COMPATIBILITY TO MAKEINDEX
       xindy does not claim to be completely compatible with MakeIndex, that
       would prevent some of its enhancements. That said, we strive to deliver
       as much compatibility as possible. The most important incompatibilities
       are

       ·   For raw index entries in LaTeX syntax, "\index{aaa|bbb}" is
	   interpreted differently. For MakeIndex "bbb" is markup that is
	   output as a LaTeX tag for this page number. For xindy, this is a
	   location attribute, an abstract identifier that will be later
	   associated with markup that should be output for that attribute.

	   For straight-forward usage, when "bbb" is "textbf" or similar, we
	   supply location attribute definitions that mimic MakeIndex's
	   behaviour.

	   For more complex usage, when "bbb" is not an identifier, no such
	   compatibility definitions exist and may also not been created with
	   current xindy.

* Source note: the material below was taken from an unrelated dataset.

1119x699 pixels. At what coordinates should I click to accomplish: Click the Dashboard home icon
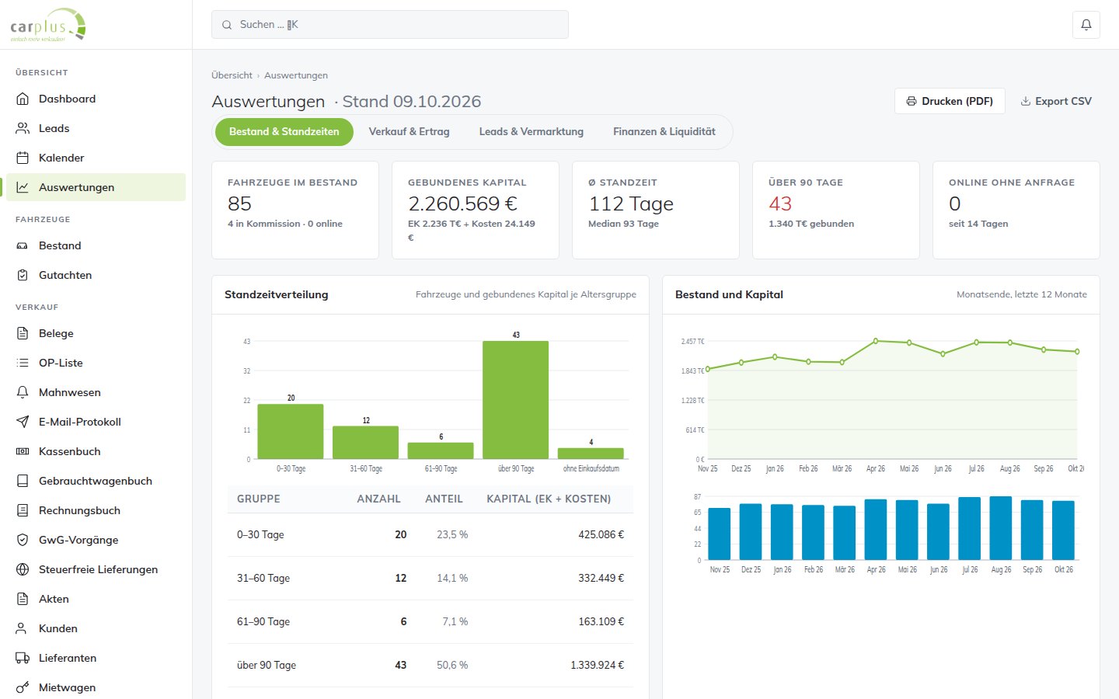(23, 99)
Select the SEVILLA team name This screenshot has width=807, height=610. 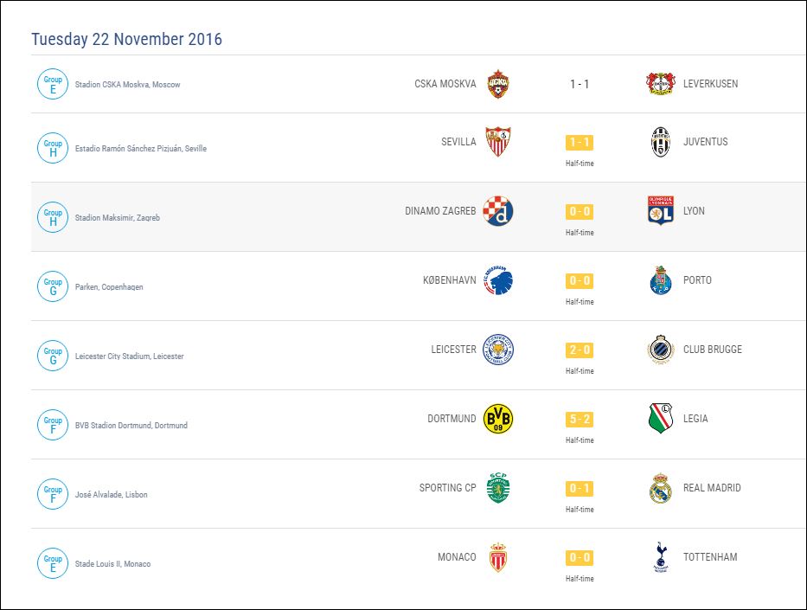tap(458, 142)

In particular, this means that by default the LaTeX
	   package "hyperref" will create raw index files that cannot be
	   processed with xindy. This is not a bug, this is the unfortunate
	   result of an intented incompatibility. It is currently not possible
	   to get both hyperref's index links and use xindy.

	   A similar situation is reported to exist for the "memoir" LaTeX
	   class.

	   Programmers who know Common Lisp and Lex and want to work on a
	   remedy should please contact the author.

       ·   The MakeIndex compatibility definitions support only the default
	   raw index syntax and markup definition. It is not possible to
	   configure raw index parsing or use a MakeIndex style file to
	   describe output markup.

KNOWN ISSUES
       Option -q also prevents output of error messages. Error messages should
       be output on stderr, progress messages on stdout.

       There should be a way to output the final index to stdout. This would
       imply -q, of course.

       LaTeX raw index parsing should be configurable.

       Codepage "utf8" should be supported for all languages, and should be
       used as internal codepage for LaTeX inputenc re-encoding.

SEE ALSO
       texindy(1), tex2xindy(1)

AUTHOR
       Joachim Schrod

LEGALESE
       Copyright (c) 2004-2010 by Joachim Schrod.

       xindy is free software; you can redistribute it and/or modify it under
       the terms of the GNU General Public License as published by the Free
       Software Foundation; either version 2 of the License, or (at your
       option) any later version.

       This program is distributed in the hope that it will be useful, but
       WITHOUT ANY WARRANTY; without even the implied warranty of
       MERCHANTABILITY or FITNESS FOR A PARTICULAR PURPOSE.  See the GNU
       General Public License for more details.